Extreem jaar met extreme verschillen
Het groeiseizoen kende een goede start, in maart is er al veel gedaan op het land. Droogte kostte dit seizoen veel opbrengst en in september regende het zoveel dat de oogst stil kwam te liggen.
Graantelers kijken terug op een goed seizoen. Voordat de droogte nijpend werd, was het graan al rijp en onder goede omstandigheden geoogst. De wintertarwe-opbrengsten zijn hoog, met een gemiddelde van zo’n 10 ton per hectare. In combinatie met een hoge prijs, rond de € 300 per ton, levert de graanteelt dit seizoen een concurrerend saldo. De negatieve saldo’s van enkele groenteteelten steken daar schril bij af.
De aardappelen maakten dit seizoen een goede start, vooral vroeg gepote aardappelen profiteerden nog van het aanwezige bodemvocht. De eerste proefrooiingen in fritesaardappelen lieten daarom normale opbrengstniveaus zien. Echter, in augustus was de groei er al uit, waardoor de gemiddelde opbrengsten 10 tot 20% lager uitvielen dan normaal. Verschillen in opbrengst zijn echter groot, rassen die goed om kunnen gaan met de hitte en beregend zijn, laten goede opbrengsten zien.
Uien vroeg weg
Zonder zoet water of goede opdrachtige grond bleek het erg lastig om een fatsoenlijke uienoogst te halen. Met name in het Zuidwesten, maar ook in Flevoland zijn percelen waar maar de helft van een normale opbrengst af kwam. In het Noorden viel er meer regen, hier ging het beter. Meer telers dan in andere jaren kozen ervoor om hun uien af land te verkopen. Hoge energieprijzen maken bewaren duur, bovendien waren de prijzen goed.
Het rooien ging voor de meeste telers uit de kunst. De uienoogst was voor oktober grotendeels klaar.
Verschillen tussen regio‘s
In de wortelgewassen zijn er grote verschillen tussen regio’s en in de regio’s ook tussen percelen. Droogtegevoeligheid van de grond maakt een groot verschil en op bonte grond kan dat ook binnen hetzelfde perceel enorme verschillen opleveren. Voor bieten wordt door Cosun een opbrengst boven het vijfjaarlijks gemiddelde verwacht. In de cichorei, peen en knolselderij wordt een achterblijvende opbrengst verwacht, maar met groeizaam weer in oktober kan dat nog wat bijtrekken.
Voor de handelsgewassen verliep dit seizoen beter dan vorig jaar. Droogte en hitte zijn voor deze gewassen niet zo snel een probleem. Graszaad en koolzaad leverden zelfs bovengemiddelde opbrengsten. Vezelhennep deed het goed, vlas liet op droogtegevoelige percelen wat opbrengst liggen.

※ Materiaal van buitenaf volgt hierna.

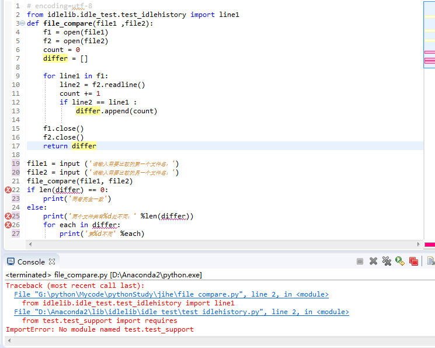Click the Terminate button in Console toolbar
This screenshot has width=435, height=348.
point(360,261)
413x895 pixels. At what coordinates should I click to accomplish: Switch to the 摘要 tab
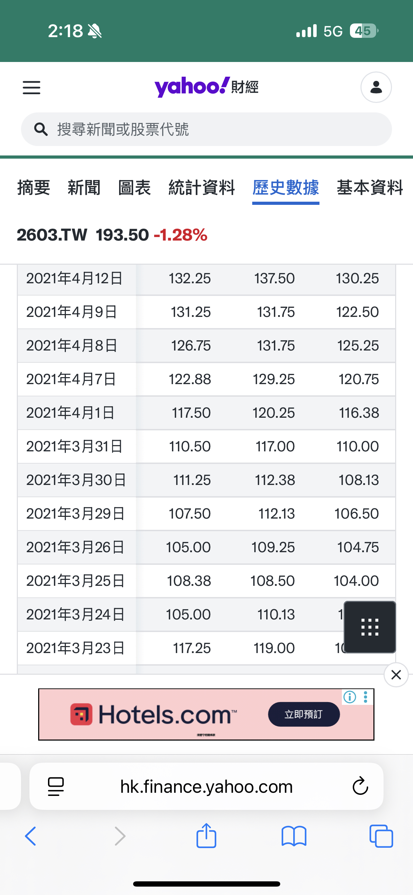34,188
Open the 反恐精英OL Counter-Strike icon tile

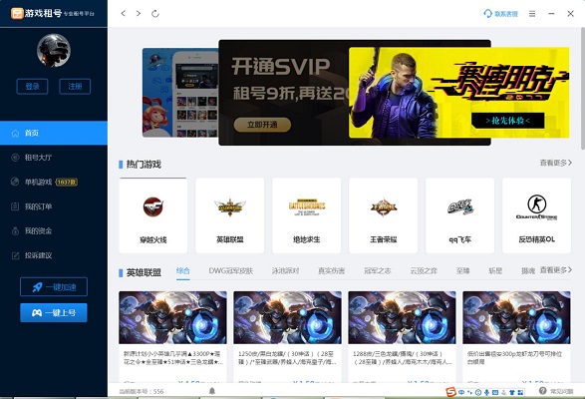536,215
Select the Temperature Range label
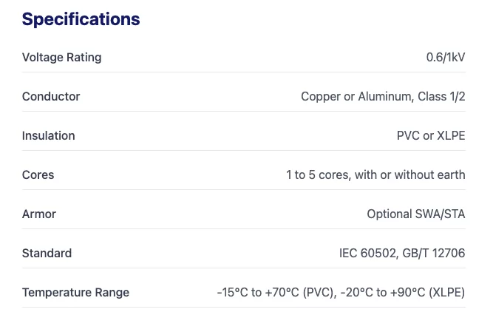The image size is (493, 312). 75,293
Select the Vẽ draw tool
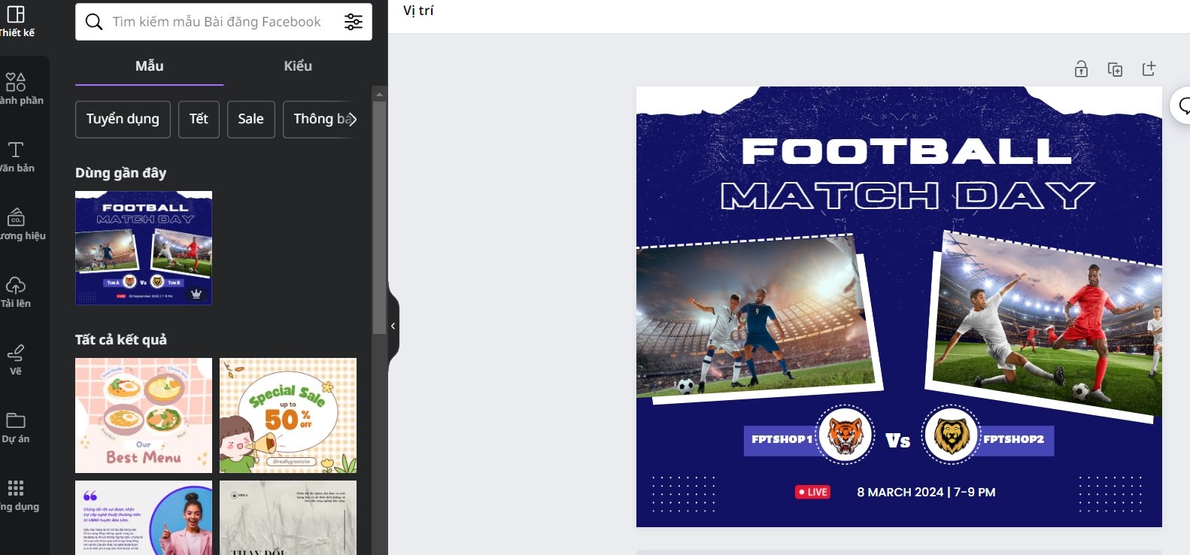Screen dimensions: 1190x555 [16, 359]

De groenteteelten lijken de droge zomer redelijk doorgekomen te zijn. Telers van conservengroenten zijn erop ingericht om te kunnen beregenen en hebben dat dan ook veel moeten doen. Teeltbegeleiders geven aan dat er elk seizoen wel iets bijzonders is en dat telers daar goed mee om kunnen gaan. Dit jaar zijn het vooral de sterk oplopende kosten waar telers mee te maken hebben.
Minder gras
De eerste snede gras is grotendeels in de eerste twee weken van mei gemaaid. Door droogte in maart en kou in april was deze snede relatief licht, maar wel met een hoge voederwaarde. Ook de gemiddelde voederwaarde van de zomerkuilen is erg goed.
Door grote verschillen in neerslag zijn er ook grote verschillen in opbrengst en kwaliteit van snijmais. In het Noorden en Westen hebben telers normale tot goede opbrengsten, terwijl in het Oosten en Zuiden veel mais verdroogd is. De oogst kwam daardoor ook vroeg op gang.